TEHRAN, Iran — Iran launched a satellite into space on a rocket built by the country’s paramilitary Revolutionary Guards on Saturday, state media reported, the latest in a series of plans that Western countries fear could help advance Iran’s ballistic missile program.
Iran said the launch was a success, marking the second time the rocket has sent a satellite into orbit. There was no immediate independent confirmation of the success of the launch.
Footage later released by Iranian media showed the rocket being fired from a mobile launch pad, and an analysis of the later released footage and other images by The Associated Press suggested the launch took place from a Guards launch pad outside the city of Shahrud, about 215 miles east of the capital, Tehran.
The launch comes amid rising tensions across the Middle East as Israel and Hamas continue their war in the Gaza Strip, during which Iran has launched unprecedented missile and drone attacks on Israel. Meanwhile, Iran continues to enrich uranium to near weapons-grade levels, raising concerns about Iran’s plans among nuclear nonproliferation experts.
Iran identified the rocket carrying the satellite as a Qa’em-100, which the Guard used for another successful launch in January. Qa’em means “upright” in Iranian Persian.
The three-stage solid-fuel rocket launched the 60-kilogram (132-pound) Chamran-1 satellite into orbit at an altitude of 550 kilometers (340 miles), state media said. The rocket was inscribed with a verse from the Quran: “What Allah has left behind is better for you, if ye are believers.”
State media said experts from a state subsidiary of the Iranian Defense Ministry and the Institute of Aerospace Research had built the satellite, along with others, to “test hardware and software systems for the verification of orbital maneuvering technologies,” without providing further details.
Gen.

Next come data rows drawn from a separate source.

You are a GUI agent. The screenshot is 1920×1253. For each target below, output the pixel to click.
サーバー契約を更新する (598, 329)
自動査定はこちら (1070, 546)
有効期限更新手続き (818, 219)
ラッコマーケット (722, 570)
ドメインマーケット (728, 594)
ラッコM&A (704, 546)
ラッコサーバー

Hossein Salami, head of the Guard, praised the launch in a statement, saying the scientists had successfully overcome “an atmosphere of far-reaching and repressive international sanctions.”
The State Department and the U.S. military did not immediately respond to requests for comment on the Iranian launch.
The United States has previously said Iran’s satellite launches violate UN Security Council resolutions and urged Tehran not to engage in any activity involving ballistic missiles capable of delivering nuclear weapons. UN sanctions over Iran’s ballistic missile program expired in October last year.
Under Iran’s former President Hassan Rouhani, a relative moderate, the country slowed its space program for fear of escalating tensions with the West. President Ebrahim Raisi, a hardline protege of Supreme Leader Ayatollah Ali Khamenei who came to power in 2021, has pushed ahead with the program. Raisi died in a helicopter crash in May.
It is unclear what Iran’s new president, the reformist Massoud Pezeshkian, wants from the plan, as he was silent on the issue during the election campaign.
A global threat assessment released this year by U.S. intelligence agencies noted that if Iran develops a satellite-launch vehicle, it “could shorten the development time for an intercontinental ballistic missile” because similar technology would be used.
Intercontinental ballistic missiles can be used to deliver nuclear weapons. Iran is now producing near-weapon-grade uranium after its nuclear deal with world powers collapsed. The head of the International Atomic Energy Agency has repeatedly warned that Iran has enough enriched uranium to make “several” nuclear weapons if it wanted to.
Iran has always denied developing nuclear weapons and says its space program, like its nuclear activities, is purely civilian, but U.S. intelligence agencies and the IAEA say Iran had an organized military nuclear program as late as 2003.
The launch comes ahead of the two-year anniversary of the death of 22-year-old Martha Amini, which sparked nationwide protests against Iran’s compulsory hijab law and Shiite theocracy.